_PROMPT 1:_
In the cursor discussion, what happens when the poster uses the "#" syntax in the link?
_PROMPT 2:_
Write what comes next in the cursor discussion, picking up right after its last comment.

_SELECTED EXTRACT:_
10

I'm following the standard of W3C here http://www.w3.org/TR/CSS2/ui.html and here http://www.quirksmode.org/css/cursor.html#note. However, the element isn't displayed the hand when mouseover. Please help.

<a style="cursor:pointer;cursor:hand" onclick='javascript:window.open("http://www.facebook.com/sharer.php?u=<?php the_permalink(); ?>&amp;t=<?php single_post_title(); ?>", "_blank", "toolbar=no,location=no,directories=no,status=yes,menubar=no,scrollbars=no,resizable=no,copyhistory=no,left=300,top=100,width=626,height=436")'>[image goes here]</a>

When viewing with IE9 and mouseover, it doesn't change the cursor into the "hand", but it's just the regular arrow instead. Please advise.

Thanks!

3
  • Check your DOCTYPE as often IE needs to be in standards compliant mode for this sort of thing to work. Commented Dec 3, 2010 at 7:33
  • 1
    It would be much much easier to just give the anchor a href attribute, such as <a href="#" or <a href="javascript:;" Commented Dec 3, 2010 at 7:40
  • 1
    if i use the "#" syntax, after clicking on the img link, it "kicks" me to the top of the page, thinking there's an anchor in my page. if i use href="javascript:;", it looks kinda ugly when mouseover :(
    – Tam N.

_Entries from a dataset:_
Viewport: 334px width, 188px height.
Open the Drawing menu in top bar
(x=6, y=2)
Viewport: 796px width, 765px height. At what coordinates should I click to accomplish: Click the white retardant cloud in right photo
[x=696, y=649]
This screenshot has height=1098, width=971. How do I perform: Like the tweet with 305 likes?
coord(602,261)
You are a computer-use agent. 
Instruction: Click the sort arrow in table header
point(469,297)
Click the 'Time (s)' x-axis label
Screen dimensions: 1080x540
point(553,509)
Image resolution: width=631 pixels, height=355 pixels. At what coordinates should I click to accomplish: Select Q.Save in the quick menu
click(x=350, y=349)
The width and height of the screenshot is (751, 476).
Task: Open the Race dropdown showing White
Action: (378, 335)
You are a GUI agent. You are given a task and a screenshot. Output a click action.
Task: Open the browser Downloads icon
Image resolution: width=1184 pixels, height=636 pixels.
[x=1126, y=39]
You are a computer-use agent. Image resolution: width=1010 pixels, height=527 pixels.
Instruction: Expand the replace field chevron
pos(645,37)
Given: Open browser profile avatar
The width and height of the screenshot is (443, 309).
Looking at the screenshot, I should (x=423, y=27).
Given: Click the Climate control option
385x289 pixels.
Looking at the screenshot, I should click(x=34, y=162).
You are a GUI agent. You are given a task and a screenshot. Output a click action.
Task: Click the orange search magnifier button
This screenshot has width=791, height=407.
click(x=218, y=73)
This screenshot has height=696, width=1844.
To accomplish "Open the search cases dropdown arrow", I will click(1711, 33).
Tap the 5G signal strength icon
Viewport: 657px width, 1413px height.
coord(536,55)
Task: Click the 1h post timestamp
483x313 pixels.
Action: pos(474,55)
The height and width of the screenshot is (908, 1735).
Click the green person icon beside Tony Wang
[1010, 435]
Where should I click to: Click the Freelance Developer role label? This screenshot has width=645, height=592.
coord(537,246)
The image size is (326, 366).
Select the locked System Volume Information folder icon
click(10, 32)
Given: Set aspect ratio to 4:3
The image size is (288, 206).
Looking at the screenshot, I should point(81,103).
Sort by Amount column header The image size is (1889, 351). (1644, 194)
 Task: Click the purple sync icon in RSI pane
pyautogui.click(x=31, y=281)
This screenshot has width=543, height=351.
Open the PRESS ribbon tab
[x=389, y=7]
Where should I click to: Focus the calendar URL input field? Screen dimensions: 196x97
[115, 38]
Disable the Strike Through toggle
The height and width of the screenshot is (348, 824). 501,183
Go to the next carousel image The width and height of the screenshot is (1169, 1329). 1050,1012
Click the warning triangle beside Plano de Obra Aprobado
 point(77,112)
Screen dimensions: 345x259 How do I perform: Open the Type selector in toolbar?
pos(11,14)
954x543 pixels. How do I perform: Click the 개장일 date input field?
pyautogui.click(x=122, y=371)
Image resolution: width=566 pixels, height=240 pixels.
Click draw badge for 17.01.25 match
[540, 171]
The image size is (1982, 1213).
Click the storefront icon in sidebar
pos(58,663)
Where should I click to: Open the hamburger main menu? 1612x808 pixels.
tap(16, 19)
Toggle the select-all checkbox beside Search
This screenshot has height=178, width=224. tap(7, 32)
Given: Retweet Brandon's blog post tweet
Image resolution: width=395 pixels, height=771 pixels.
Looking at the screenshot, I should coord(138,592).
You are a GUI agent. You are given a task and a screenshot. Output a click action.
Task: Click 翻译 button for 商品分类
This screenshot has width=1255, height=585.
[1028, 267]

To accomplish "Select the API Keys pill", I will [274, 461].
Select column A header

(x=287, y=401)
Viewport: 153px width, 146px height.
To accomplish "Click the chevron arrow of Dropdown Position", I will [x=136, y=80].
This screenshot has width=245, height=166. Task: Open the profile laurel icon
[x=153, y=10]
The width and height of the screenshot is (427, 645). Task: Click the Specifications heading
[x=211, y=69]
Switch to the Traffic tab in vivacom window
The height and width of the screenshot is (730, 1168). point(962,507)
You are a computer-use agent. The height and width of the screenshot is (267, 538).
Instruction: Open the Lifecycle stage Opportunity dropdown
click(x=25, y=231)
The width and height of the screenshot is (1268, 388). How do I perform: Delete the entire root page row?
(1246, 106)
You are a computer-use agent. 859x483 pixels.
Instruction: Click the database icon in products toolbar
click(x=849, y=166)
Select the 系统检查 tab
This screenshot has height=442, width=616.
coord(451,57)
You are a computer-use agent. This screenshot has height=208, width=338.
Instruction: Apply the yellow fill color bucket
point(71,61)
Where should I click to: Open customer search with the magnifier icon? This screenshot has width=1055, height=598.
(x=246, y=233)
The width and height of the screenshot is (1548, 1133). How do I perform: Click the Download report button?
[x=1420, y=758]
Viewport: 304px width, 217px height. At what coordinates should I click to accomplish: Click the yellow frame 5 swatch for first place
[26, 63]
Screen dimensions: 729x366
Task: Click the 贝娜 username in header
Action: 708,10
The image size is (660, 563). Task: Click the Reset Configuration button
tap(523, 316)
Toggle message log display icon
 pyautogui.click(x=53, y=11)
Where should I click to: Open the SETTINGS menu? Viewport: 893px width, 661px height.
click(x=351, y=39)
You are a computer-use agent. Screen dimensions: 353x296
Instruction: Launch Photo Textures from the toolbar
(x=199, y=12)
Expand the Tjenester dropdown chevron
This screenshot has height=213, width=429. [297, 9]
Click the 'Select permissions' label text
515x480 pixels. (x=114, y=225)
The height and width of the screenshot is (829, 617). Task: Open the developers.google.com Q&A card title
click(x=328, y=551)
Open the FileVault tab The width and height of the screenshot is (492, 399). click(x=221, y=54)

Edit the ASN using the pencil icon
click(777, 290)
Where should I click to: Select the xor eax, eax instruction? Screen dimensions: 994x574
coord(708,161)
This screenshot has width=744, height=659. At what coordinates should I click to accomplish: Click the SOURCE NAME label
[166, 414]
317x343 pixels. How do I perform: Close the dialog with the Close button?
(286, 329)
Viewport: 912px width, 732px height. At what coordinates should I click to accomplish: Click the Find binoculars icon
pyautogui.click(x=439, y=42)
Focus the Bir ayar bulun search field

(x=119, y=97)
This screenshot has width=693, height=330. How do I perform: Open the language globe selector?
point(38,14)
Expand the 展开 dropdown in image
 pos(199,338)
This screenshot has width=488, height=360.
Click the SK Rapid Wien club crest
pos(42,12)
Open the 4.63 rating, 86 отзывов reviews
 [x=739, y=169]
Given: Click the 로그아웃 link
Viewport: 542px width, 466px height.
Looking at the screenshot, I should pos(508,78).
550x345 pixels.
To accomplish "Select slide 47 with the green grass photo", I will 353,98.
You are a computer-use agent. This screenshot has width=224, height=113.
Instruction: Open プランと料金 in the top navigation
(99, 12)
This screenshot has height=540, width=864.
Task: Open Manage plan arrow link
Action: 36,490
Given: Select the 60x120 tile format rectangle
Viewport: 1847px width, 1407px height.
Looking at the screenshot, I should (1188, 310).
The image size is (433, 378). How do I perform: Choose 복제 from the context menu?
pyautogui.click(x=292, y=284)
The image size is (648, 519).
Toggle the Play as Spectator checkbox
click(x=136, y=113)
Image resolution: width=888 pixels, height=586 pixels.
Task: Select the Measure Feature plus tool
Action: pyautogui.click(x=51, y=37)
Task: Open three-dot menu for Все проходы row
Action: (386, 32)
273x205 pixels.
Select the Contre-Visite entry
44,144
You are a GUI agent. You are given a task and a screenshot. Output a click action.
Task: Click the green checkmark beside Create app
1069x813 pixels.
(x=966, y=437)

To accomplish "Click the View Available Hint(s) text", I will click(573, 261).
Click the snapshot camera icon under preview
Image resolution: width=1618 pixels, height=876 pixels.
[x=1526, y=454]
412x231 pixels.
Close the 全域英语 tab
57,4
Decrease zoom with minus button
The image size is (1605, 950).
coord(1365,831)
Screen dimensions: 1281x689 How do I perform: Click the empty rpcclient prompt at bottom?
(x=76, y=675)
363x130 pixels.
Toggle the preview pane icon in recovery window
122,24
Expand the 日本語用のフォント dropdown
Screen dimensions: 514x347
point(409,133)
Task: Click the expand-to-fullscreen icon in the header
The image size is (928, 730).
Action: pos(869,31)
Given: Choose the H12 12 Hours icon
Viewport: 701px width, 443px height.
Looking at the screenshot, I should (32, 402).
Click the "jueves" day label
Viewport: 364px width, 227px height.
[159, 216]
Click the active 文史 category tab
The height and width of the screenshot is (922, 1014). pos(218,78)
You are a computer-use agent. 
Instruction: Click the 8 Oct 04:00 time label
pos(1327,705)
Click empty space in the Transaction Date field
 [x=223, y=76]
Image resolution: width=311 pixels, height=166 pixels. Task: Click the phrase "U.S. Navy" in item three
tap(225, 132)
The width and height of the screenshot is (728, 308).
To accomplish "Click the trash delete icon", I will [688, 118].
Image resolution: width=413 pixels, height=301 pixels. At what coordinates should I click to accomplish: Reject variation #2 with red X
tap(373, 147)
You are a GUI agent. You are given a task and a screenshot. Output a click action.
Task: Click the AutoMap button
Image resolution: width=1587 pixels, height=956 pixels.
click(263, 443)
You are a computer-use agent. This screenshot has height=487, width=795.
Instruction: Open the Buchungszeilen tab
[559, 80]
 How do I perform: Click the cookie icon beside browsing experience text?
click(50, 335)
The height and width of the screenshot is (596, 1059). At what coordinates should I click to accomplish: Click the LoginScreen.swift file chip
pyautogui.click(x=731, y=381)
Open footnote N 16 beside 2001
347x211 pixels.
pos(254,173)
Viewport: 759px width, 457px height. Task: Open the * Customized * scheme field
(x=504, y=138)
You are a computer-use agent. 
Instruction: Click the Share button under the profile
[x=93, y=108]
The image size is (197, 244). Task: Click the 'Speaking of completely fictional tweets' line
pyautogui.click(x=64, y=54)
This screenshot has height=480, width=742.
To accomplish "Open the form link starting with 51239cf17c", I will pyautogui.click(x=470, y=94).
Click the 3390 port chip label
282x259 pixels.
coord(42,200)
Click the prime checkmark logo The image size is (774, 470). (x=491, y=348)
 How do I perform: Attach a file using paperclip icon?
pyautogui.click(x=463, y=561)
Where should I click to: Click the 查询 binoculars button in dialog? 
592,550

_EXERCISE RESPONSE 1:_
After clicking the image link, the page jumps to the top.

_EXERCISE RESPONSE 2:_
    Commented Dec 3, 2010 at 16:20

4 Answers 4

30

It should be cursor: pointer; alone because hand is a proprietary value only implemented by old versions of IE, and is thus an invalid value.

If you actually care about IE 5.x, though, you switch the two properties around, i.e. (cursor: hand; cursor: pointer, hand comes first). Your CSS will still invalidate though, so I'd rather you not bother.

0
3

hand is not a valid value for cursor -- it is IE8- legacy. Use pointer.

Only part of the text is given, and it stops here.